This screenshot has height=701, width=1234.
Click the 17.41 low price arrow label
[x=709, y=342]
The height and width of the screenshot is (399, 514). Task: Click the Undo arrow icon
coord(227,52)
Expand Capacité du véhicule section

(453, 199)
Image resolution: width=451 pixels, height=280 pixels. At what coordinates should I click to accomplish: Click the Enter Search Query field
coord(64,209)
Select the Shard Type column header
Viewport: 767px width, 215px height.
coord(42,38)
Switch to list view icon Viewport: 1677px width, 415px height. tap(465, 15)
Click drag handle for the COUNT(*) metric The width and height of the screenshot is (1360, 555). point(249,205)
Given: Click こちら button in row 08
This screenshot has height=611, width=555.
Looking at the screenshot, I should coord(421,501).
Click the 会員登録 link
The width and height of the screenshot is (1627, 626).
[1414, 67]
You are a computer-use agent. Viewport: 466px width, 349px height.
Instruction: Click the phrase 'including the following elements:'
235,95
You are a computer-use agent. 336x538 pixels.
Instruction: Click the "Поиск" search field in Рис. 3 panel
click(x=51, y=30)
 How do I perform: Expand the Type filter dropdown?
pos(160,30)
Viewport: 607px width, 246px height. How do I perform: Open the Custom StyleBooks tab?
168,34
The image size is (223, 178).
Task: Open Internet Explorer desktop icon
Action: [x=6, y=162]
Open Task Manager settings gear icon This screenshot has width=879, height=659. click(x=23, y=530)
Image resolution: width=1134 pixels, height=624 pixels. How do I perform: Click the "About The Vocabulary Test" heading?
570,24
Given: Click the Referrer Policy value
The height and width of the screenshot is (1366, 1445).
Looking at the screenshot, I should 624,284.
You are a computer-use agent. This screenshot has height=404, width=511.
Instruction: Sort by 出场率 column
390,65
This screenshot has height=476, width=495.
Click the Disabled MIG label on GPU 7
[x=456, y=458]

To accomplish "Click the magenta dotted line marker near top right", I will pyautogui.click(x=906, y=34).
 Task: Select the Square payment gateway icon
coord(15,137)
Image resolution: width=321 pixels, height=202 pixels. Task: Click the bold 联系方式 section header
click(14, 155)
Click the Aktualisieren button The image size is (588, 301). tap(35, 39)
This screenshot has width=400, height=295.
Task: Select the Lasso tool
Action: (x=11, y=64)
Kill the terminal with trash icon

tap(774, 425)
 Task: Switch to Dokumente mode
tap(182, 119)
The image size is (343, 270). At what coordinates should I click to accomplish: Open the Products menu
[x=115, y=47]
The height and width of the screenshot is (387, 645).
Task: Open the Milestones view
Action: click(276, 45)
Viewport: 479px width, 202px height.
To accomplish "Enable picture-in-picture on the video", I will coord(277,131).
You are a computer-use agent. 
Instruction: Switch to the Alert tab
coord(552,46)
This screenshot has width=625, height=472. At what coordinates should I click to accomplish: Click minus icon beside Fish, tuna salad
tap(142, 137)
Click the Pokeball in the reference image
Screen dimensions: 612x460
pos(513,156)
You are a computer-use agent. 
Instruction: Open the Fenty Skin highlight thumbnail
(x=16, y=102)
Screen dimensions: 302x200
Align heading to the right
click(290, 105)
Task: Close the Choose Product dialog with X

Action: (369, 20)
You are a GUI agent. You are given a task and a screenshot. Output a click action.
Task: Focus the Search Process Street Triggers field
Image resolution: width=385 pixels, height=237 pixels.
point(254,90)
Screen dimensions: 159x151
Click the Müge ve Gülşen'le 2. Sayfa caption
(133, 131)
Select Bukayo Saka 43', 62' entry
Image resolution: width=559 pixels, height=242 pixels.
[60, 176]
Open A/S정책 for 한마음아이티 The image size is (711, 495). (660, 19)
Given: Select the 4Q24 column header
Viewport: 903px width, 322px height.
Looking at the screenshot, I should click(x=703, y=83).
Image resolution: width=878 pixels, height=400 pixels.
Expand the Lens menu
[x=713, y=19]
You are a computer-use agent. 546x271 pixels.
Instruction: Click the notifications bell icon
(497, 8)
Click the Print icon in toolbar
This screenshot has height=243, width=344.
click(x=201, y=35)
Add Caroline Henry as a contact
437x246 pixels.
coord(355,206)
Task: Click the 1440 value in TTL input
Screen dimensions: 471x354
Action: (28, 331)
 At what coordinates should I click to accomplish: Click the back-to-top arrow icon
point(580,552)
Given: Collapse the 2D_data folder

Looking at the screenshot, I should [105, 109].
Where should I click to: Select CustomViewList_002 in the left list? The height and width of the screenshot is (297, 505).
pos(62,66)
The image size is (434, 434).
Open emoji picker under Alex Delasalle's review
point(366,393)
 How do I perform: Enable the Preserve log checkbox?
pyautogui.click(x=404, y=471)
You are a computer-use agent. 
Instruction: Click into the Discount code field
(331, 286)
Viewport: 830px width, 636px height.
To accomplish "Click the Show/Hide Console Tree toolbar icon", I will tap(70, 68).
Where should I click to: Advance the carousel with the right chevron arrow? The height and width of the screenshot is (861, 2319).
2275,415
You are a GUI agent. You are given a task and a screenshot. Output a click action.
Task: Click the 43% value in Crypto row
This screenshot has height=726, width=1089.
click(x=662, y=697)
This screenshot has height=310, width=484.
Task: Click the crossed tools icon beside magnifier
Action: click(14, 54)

▶ _About this task_
The records above must be retyped in full. Keep each one exactly as it is.

▶ _Response for this exercise_
This screenshot has height=701, width=1234.
Click the 17.41 low price arrow label
[x=709, y=342]
The height and width of the screenshot is (399, 514). Task: Click the Undo arrow icon
coord(227,52)
Expand Capacité du véhicule section

(453, 199)
Image resolution: width=451 pixels, height=280 pixels. At what coordinates should I click to accomplish: Click the Enter Search Query field
coord(64,209)
Select the Shard Type column header
Viewport: 767px width, 215px height.
coord(42,38)
Switch to list view icon Viewport: 1677px width, 415px height. tap(465, 15)
Click drag handle for the COUNT(*) metric The width and height of the screenshot is (1360, 555). point(249,205)
Given: Click こちら button in row 08
This screenshot has height=611, width=555.
Looking at the screenshot, I should coord(421,501).
Click the 会員登録 link
The width and height of the screenshot is (1627, 626).
[1414, 67]
You are a computer-use agent. Viewport: 466px width, 349px height.
Instruction: Click the phrase 'including the following elements:'
235,95
You are a computer-use agent. 336x538 pixels.
Instruction: Click the "Поиск" search field in Рис. 3 panel
click(x=51, y=30)
 How do I perform: Expand the Type filter dropdown?
pos(160,30)
Viewport: 607px width, 246px height. How do I perform: Open the Custom StyleBooks tab?
168,34
The image size is (223, 178).
Task: Open Internet Explorer desktop icon
Action: [x=6, y=162]
Open Task Manager settings gear icon This screenshot has width=879, height=659. click(x=23, y=530)
Image resolution: width=1134 pixels, height=624 pixels. How do I perform: Click the "About The Vocabulary Test" heading?
570,24
Given: Click the Referrer Policy value
The height and width of the screenshot is (1366, 1445).
Looking at the screenshot, I should 624,284.
You are a computer-use agent. This screenshot has height=404, width=511.
Instruction: Sort by 出场率 column
390,65
This screenshot has height=476, width=495.
Click the Disabled MIG label on GPU 7
[x=456, y=458]

To accomplish "Click the magenta dotted line marker near top right", I will pyautogui.click(x=906, y=34).
 Task: Select the Square payment gateway icon
coord(15,137)
Image resolution: width=321 pixels, height=202 pixels. Task: Click the bold 联系方式 section header
click(14, 155)
Click the Aktualisieren button The image size is (588, 301). tap(35, 39)
This screenshot has width=400, height=295.
Task: Select the Lasso tool
Action: (x=11, y=64)
Kill the terminal with trash icon

tap(774, 425)
 Task: Switch to Dokumente mode
tap(182, 119)
The image size is (343, 270). At what coordinates should I click to accomplish: Open the Products menu
[x=115, y=47]
The height and width of the screenshot is (387, 645).
Task: Open the Milestones view
Action: click(276, 45)
Viewport: 479px width, 202px height.
To accomplish "Enable picture-in-picture on the video", I will coord(277,131).
You are a computer-use agent. 
Instruction: Switch to the Alert tab
coord(552,46)
This screenshot has width=625, height=472. At what coordinates should I click to accomplish: Click minus icon beside Fish, tuna salad
tap(142, 137)
Click the Pokeball in the reference image
Screen dimensions: 612x460
pos(513,156)
You are a computer-use agent. 
Instruction: Open the Fenty Skin highlight thumbnail
(x=16, y=102)
Screen dimensions: 302x200
Align heading to the right
click(290, 105)
Task: Close the Choose Product dialog with X

Action: (369, 20)
You are a GUI agent. You are given a task and a screenshot. Output a click action.
Task: Focus the Search Process Street Triggers field
Image resolution: width=385 pixels, height=237 pixels.
point(254,90)
Screen dimensions: 159x151
Click the Müge ve Gülşen'le 2. Sayfa caption
(133, 131)
Select Bukayo Saka 43', 62' entry
Image resolution: width=559 pixels, height=242 pixels.
[60, 176]
Open A/S정책 for 한마음아이티 The image size is (711, 495). (660, 19)
Given: Select the 4Q24 column header
Viewport: 903px width, 322px height.
Looking at the screenshot, I should click(x=703, y=83).
Image resolution: width=878 pixels, height=400 pixels.
Expand the Lens menu
[x=713, y=19]
You are a computer-use agent. 546x271 pixels.
Instruction: Click the notifications bell icon
(497, 8)
Click the Print icon in toolbar
This screenshot has height=243, width=344.
click(x=201, y=35)
Add Caroline Henry as a contact
437x246 pixels.
coord(355,206)
Task: Click the 1440 value in TTL input
Screen dimensions: 471x354
Action: (28, 331)
 At what coordinates should I click to accomplish: Click the back-to-top arrow icon
point(580,552)
Given: Collapse the 2D_data folder

Looking at the screenshot, I should [105, 109].
Where should I click to: Select CustomViewList_002 in the left list? The height and width of the screenshot is (297, 505).
pos(62,66)
The image size is (434, 434).
Open emoji picker under Alex Delasalle's review
point(366,393)
 How do I perform: Enable the Preserve log checkbox?
pyautogui.click(x=404, y=471)
You are a computer-use agent. 
Instruction: Click into the Discount code field
(331, 286)
Viewport: 830px width, 636px height.
To accomplish "Click the Show/Hide Console Tree toolbar icon", I will tap(70, 68).
Where should I click to: Advance the carousel with the right chevron arrow? The height and width of the screenshot is (861, 2319).
2275,415
You are a GUI agent. You are given a task and a screenshot. Output a click action.
Task: Click the 43% value in Crypto row
This screenshot has height=726, width=1089.
click(x=662, y=697)
This screenshot has height=310, width=484.
Task: Click the crossed tools icon beside magnifier
Action: click(14, 54)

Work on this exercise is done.